* BEGIN Supplied data *

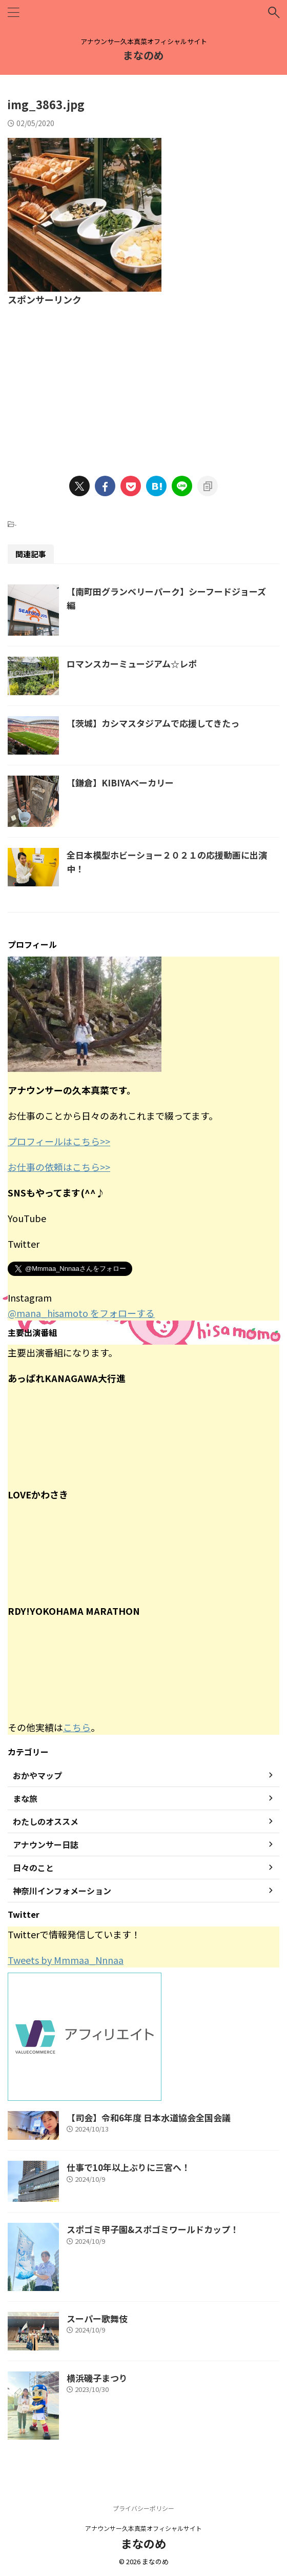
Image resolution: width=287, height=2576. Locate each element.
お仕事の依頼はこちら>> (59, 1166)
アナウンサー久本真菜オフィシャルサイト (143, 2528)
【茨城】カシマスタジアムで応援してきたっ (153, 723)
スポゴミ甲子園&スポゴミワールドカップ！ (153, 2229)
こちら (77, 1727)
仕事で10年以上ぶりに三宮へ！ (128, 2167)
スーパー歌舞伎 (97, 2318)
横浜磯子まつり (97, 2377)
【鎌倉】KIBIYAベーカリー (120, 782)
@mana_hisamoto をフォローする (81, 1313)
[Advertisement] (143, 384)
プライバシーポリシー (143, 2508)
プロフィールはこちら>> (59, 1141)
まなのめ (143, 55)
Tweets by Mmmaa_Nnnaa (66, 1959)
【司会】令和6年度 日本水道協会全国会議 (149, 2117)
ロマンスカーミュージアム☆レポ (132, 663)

* END Supplied data *
* BEGIN Supplied data *

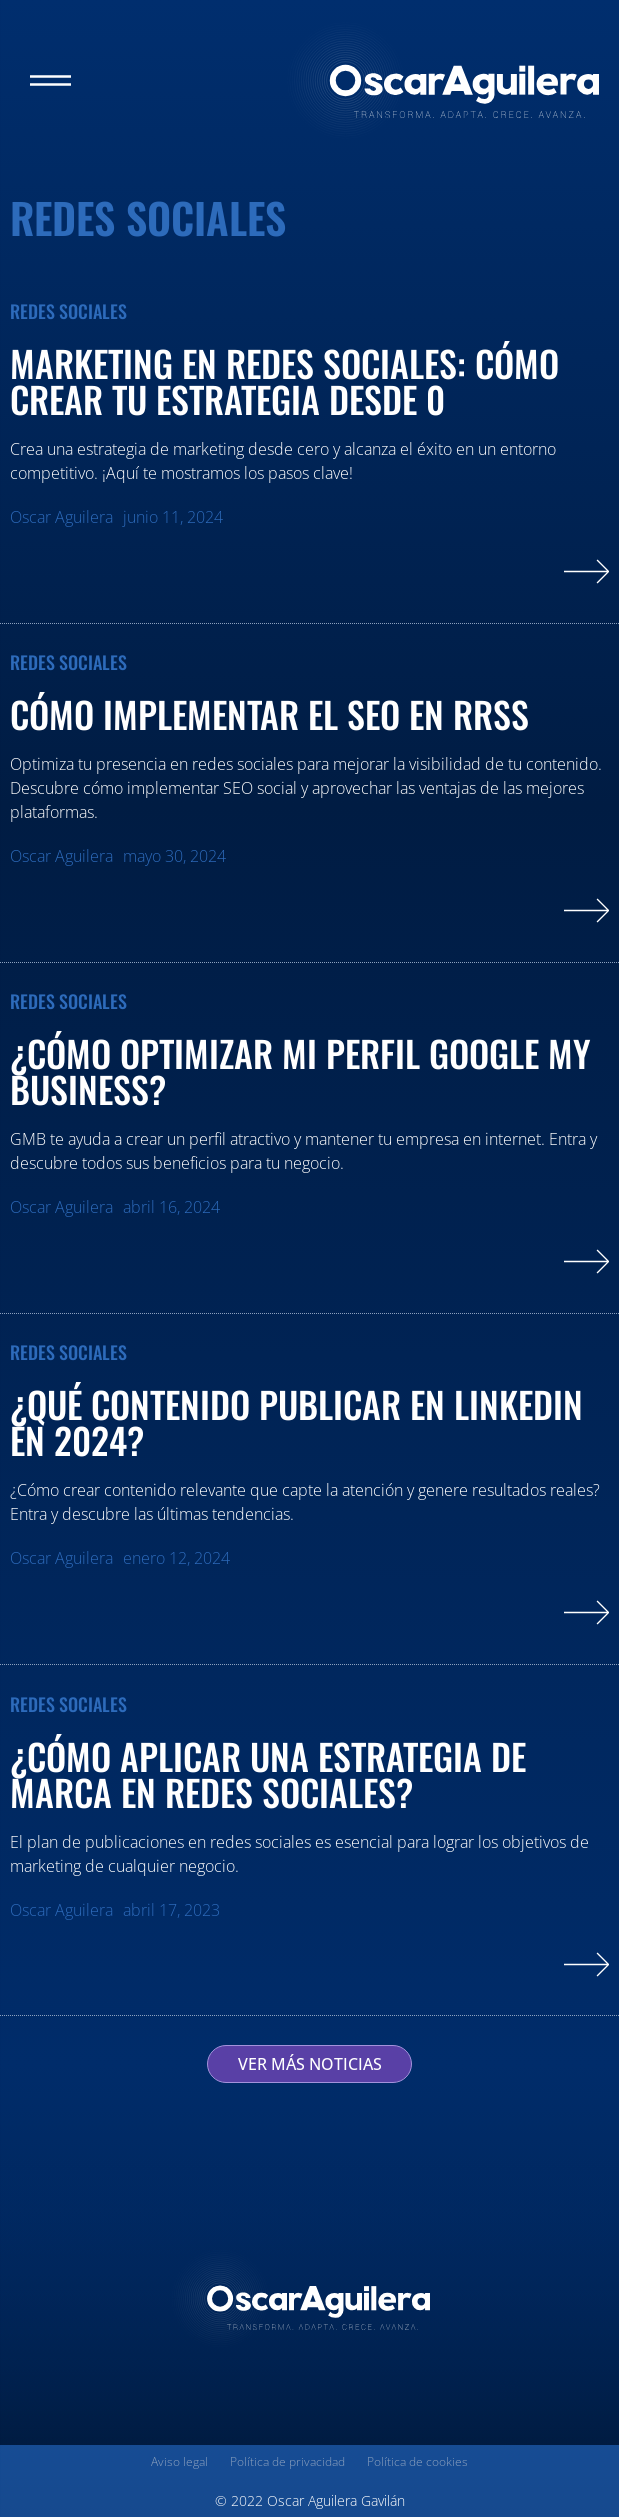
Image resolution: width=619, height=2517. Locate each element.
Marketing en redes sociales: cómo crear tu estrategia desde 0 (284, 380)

* END Supplied data *
* BEGIN Supplied data *

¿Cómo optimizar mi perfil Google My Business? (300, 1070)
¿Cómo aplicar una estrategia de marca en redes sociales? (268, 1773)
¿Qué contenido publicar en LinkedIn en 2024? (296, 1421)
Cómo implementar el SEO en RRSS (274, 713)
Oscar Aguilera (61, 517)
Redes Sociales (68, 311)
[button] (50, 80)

* END Supplied data *

* Requirement: Give the data from the line with "Image resolution: width=619, height=2517." up to and including the line with "Marketing en redes" as a Markdown table with the columns Row and Text, numbering each line and skipping any blank lines.

* Answer to this task:
| Row | Text |
|---|---|
| 1 | Image resolution: width=619, height=2517. Locate each element. |
| 2 | Marketing en redes sociales: cómo crear tu estrategia desde 0 (284, 380) |